Sit so your back is not against the back rest of your chair and your head is over your heart, shoulders over your hips and knees over the heels. If you have short legs you may need blankets or props under your feet and if you have long legs put blankets or props on the seat of the chair to get the upper legs parallel to the floor with the knees at a 90 degrees angle.

Begin by putting pressure on your thighs with your hands to elongate your spine, starting with Cat pose, exhale with belly going to your spine and your back toward the chair. Simultaneously round the shoulders forward with the head dropping. Then follow with Cow pose by inhaling and bringing the belly forward with sternum and chest coming forward and up with the shoulders coming back and head coming up and back, putting the back in a back bend.

If you have a neck injury or pain let the head remain as an extension of the spine, not letting it drop and lift.

Benefits: Helps with seated posture, stretches the spine and neck, massages the spine, back and internal organs by moving front to back, opens the chest to allow more breath to come in, The movement with the breath relieves stress and tension as well as calms the mind and nerves.

These videos are designed for inactive beginners, seniors, baby Boomers and people with most any illness or injury. The majority of these poses are in a chair and most can be done from a wheelchair. I’ll also be posting these videos on my You Tube Channel “Yoga Chuck” and Facebook page "Yoga Chuck”.
All poses should be a No Pain No Pain practice and avoid having discomfort. How long to hold the pose: If pain is above a 5 on a scale of 0-10, then only hold the pose 10-15 seconds, you can repeat this multiple times.
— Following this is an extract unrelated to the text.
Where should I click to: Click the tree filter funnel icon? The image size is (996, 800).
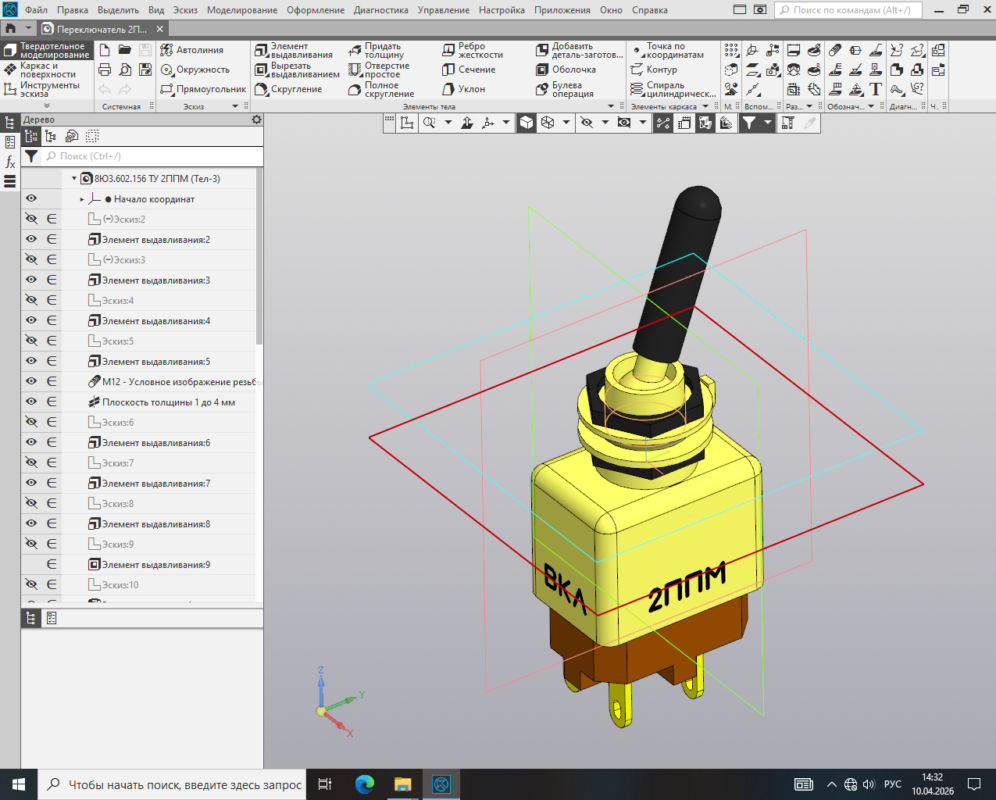(x=31, y=156)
If your pain level is 5 or lower you can hold the pose 30 seconds to 1 minutes. Listen to your body and make adjustments as needed. Explanation: If you're pain level is above a 5 then the muscles are actually tightening to protect themselves, so you will no longer be stretching them. This is why you should come in and out of the pose multiple times in order to get a stretch with pain level above a 5.